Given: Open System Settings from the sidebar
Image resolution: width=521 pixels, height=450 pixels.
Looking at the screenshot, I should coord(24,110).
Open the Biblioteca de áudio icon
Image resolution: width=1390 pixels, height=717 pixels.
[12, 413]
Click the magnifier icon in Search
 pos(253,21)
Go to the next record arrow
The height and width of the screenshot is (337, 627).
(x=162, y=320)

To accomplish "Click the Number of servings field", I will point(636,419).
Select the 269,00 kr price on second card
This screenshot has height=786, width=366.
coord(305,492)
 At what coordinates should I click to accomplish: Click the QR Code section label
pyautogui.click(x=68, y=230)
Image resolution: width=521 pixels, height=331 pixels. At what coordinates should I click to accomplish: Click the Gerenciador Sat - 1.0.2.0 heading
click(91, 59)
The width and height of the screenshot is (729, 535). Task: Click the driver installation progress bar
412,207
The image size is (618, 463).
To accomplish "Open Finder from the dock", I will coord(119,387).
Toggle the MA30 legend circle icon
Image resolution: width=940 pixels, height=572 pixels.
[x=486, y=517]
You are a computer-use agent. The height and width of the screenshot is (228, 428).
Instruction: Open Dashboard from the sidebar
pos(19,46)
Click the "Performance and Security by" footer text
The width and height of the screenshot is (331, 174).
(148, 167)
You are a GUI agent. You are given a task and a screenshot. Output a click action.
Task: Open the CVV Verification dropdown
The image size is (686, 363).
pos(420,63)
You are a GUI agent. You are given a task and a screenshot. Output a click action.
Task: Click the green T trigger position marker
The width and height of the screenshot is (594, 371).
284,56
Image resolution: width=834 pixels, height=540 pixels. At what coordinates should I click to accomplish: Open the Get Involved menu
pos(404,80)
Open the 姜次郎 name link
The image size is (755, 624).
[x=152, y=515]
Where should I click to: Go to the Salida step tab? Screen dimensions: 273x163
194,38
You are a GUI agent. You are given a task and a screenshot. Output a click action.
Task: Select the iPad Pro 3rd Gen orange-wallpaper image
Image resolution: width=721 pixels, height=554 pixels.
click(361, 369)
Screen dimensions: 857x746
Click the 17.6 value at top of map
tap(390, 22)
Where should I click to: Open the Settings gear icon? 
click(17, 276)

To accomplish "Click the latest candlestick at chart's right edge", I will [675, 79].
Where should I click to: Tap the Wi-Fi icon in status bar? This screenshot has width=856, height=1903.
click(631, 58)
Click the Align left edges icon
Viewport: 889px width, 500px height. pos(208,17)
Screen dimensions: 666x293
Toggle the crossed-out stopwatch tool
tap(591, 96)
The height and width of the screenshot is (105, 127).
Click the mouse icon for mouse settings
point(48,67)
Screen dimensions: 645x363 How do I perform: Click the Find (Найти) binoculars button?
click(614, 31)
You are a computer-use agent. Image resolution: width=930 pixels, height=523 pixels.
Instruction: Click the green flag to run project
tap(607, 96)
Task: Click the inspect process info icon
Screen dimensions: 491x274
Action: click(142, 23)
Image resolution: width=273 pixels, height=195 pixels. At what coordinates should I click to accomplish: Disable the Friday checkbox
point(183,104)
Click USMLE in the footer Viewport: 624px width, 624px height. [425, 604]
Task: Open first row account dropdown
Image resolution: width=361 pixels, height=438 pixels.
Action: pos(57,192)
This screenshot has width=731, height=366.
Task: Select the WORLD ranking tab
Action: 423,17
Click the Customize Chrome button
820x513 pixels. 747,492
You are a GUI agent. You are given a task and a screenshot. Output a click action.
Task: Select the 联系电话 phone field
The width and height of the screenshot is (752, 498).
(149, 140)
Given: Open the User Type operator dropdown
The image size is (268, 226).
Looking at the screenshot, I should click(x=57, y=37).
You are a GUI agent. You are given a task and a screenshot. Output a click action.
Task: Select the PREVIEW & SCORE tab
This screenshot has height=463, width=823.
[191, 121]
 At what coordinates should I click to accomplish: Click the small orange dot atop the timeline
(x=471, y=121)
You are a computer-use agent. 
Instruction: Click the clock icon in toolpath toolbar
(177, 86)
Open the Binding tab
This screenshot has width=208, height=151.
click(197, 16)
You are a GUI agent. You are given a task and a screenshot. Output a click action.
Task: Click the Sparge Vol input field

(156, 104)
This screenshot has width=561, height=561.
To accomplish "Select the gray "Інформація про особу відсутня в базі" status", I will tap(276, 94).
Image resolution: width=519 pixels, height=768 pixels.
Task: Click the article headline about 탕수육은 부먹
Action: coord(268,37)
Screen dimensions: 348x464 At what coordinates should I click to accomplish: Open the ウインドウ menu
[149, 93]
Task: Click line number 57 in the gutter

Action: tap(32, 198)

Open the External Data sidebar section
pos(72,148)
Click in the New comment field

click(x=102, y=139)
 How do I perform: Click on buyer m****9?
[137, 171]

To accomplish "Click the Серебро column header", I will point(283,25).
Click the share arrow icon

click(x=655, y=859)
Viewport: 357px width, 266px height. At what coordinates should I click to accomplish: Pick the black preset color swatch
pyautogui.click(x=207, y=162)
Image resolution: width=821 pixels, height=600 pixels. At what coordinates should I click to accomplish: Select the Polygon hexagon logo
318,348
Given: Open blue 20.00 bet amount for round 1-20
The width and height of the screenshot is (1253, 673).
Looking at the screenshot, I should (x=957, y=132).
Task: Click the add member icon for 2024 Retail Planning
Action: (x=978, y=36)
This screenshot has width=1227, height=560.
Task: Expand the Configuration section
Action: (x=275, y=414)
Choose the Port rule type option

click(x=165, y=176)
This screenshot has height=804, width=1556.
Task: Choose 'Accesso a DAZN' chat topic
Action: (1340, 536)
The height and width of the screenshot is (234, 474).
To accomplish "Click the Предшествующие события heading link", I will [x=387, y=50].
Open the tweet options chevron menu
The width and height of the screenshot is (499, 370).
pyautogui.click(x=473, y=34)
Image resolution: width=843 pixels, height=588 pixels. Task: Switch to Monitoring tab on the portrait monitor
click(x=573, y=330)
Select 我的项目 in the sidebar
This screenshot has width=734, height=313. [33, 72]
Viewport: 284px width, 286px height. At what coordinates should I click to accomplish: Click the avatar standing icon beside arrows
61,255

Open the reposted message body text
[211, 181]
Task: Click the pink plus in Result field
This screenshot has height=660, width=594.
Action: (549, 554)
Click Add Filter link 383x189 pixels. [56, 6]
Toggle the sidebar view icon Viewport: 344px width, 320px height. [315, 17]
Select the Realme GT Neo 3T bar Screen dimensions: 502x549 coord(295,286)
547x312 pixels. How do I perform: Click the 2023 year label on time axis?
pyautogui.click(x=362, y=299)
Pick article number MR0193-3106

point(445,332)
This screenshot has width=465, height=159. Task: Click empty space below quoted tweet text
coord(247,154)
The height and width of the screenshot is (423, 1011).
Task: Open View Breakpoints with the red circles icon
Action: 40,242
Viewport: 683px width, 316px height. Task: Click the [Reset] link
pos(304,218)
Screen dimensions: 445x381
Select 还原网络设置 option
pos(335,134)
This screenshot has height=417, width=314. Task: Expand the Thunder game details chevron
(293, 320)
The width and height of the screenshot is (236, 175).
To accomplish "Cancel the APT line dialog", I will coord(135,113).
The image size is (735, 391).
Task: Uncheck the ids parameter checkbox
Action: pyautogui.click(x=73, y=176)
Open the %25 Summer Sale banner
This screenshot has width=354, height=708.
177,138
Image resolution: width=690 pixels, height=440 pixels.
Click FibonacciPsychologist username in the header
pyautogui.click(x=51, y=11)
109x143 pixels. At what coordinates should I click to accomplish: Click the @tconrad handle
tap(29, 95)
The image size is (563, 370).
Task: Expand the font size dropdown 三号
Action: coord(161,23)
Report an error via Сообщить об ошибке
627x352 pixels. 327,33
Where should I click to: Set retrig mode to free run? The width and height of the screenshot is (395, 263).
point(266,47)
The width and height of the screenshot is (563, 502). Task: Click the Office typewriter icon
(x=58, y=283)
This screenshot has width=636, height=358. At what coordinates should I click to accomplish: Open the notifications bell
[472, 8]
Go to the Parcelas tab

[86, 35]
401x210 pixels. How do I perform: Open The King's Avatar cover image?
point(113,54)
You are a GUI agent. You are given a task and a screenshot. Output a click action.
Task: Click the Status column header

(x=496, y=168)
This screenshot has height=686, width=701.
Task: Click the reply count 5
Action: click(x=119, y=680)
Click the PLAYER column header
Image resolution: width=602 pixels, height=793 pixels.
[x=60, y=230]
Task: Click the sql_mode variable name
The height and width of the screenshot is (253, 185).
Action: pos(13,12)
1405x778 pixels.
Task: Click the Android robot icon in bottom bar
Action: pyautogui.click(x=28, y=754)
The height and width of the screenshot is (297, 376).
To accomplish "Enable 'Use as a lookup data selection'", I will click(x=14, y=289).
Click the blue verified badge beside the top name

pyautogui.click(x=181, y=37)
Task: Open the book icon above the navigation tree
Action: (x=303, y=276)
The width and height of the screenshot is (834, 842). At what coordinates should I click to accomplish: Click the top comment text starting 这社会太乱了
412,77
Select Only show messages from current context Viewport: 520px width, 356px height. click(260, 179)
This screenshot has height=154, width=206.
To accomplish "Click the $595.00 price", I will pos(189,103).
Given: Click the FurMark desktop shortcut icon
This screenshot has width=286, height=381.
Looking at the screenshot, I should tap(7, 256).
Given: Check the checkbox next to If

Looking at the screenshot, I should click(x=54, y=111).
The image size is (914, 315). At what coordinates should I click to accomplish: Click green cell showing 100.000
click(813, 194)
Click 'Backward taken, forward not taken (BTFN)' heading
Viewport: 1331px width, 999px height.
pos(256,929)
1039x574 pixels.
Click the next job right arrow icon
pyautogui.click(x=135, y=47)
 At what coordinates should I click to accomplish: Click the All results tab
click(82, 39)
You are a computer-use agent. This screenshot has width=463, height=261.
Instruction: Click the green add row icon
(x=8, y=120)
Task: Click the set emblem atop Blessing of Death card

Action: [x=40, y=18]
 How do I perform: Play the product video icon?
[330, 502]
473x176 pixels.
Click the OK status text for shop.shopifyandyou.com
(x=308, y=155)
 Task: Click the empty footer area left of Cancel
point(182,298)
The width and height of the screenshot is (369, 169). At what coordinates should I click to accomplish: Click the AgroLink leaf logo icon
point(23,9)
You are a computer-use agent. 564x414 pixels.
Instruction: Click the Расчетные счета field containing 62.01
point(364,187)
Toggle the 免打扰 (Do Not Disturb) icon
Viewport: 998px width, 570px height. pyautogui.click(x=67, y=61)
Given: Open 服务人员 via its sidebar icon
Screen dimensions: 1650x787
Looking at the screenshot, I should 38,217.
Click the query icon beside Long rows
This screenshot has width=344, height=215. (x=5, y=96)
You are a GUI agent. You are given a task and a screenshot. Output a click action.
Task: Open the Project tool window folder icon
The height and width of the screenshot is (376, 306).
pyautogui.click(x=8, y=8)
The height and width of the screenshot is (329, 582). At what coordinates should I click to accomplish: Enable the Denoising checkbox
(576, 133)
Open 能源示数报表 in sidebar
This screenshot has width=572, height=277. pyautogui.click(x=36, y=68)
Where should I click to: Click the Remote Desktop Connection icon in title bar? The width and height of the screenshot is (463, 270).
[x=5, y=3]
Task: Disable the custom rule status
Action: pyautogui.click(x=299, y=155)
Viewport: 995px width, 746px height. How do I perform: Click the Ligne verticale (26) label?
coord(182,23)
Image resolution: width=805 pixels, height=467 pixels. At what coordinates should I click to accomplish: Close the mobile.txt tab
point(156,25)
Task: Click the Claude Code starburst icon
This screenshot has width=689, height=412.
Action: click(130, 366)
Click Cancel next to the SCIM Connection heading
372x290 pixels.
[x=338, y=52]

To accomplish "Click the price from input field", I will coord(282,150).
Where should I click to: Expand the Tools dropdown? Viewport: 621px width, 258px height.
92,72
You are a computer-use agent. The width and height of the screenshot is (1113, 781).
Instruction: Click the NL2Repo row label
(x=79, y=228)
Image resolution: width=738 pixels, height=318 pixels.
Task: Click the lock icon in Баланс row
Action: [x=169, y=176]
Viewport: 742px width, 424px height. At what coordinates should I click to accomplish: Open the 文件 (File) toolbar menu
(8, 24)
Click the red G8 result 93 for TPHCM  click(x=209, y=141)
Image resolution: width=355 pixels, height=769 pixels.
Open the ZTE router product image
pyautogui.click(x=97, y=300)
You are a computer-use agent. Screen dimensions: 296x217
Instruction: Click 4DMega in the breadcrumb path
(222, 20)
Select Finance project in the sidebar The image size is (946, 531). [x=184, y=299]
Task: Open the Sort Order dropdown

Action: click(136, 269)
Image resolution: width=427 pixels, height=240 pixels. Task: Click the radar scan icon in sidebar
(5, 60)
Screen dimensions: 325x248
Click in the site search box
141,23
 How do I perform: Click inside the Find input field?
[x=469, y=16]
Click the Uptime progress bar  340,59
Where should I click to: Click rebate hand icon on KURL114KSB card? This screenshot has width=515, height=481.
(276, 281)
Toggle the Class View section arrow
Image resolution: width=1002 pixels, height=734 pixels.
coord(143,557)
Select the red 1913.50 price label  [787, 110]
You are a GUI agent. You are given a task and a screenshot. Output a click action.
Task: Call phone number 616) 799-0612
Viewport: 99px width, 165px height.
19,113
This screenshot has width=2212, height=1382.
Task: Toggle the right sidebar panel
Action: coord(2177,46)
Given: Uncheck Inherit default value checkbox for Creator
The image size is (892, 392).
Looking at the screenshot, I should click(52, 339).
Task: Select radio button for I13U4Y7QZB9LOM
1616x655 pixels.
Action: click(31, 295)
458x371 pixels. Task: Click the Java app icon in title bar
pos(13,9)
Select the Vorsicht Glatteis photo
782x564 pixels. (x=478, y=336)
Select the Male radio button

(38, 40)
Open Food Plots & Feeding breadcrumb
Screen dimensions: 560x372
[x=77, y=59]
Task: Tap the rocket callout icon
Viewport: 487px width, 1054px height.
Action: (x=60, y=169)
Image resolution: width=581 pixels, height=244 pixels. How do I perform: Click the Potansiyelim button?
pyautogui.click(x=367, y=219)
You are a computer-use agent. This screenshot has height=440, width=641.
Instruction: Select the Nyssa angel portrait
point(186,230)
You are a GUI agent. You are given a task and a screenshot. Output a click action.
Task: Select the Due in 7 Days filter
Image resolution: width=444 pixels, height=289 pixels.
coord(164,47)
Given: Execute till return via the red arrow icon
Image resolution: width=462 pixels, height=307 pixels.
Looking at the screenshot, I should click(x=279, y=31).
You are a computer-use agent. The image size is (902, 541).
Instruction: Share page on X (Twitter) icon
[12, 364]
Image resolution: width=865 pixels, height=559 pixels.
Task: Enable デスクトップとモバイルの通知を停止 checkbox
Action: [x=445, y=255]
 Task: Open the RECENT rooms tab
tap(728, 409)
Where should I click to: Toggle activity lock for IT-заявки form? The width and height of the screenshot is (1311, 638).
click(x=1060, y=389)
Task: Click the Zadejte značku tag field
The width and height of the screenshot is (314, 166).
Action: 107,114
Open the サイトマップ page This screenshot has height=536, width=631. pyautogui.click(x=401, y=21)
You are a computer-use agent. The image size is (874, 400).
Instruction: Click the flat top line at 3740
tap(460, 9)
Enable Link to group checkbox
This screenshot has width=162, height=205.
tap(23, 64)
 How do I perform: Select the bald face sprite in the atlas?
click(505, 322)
===============
▶ [What is being asked] In the listing above, find the line holding "Open Food Plots & Feeding breadcrumb" and the line holding "Open the サイトマップ", then output those two lines and every line between them exactly.

▶ [Written solution]
Open Food Plots & Feeding breadcrumb
Screen dimensions: 560x372
[x=77, y=59]
Task: Tap the rocket callout icon
Viewport: 487px width, 1054px height.
Action: (x=60, y=169)
Image resolution: width=581 pixels, height=244 pixels. How do I perform: Click the Potansiyelim button?
pyautogui.click(x=367, y=219)
You are a computer-use agent. This screenshot has height=440, width=641.
Instruction: Select the Nyssa angel portrait
point(186,230)
You are a GUI agent. You are given a task and a screenshot. Output a click action.
Task: Select the Due in 7 Days filter
Image resolution: width=444 pixels, height=289 pixels.
coord(164,47)
Given: Execute till return via the red arrow icon
Image resolution: width=462 pixels, height=307 pixels.
Looking at the screenshot, I should click(x=279, y=31).
You are a computer-use agent. The image size is (902, 541).
Instruction: Share page on X (Twitter) icon
[12, 364]
Image resolution: width=865 pixels, height=559 pixels.
Task: Enable デスクトップとモバイルの通知を停止 checkbox
Action: [x=445, y=255]
 Task: Open the RECENT rooms tab
tap(728, 409)
Where should I click to: Toggle activity lock for IT-заявки form? The width and height of the screenshot is (1311, 638).
click(x=1060, y=389)
Task: Click the Zadejte značku tag field
The width and height of the screenshot is (314, 166).
Action: 107,114
Open the サイトマップ page This screenshot has height=536, width=631. pyautogui.click(x=401, y=21)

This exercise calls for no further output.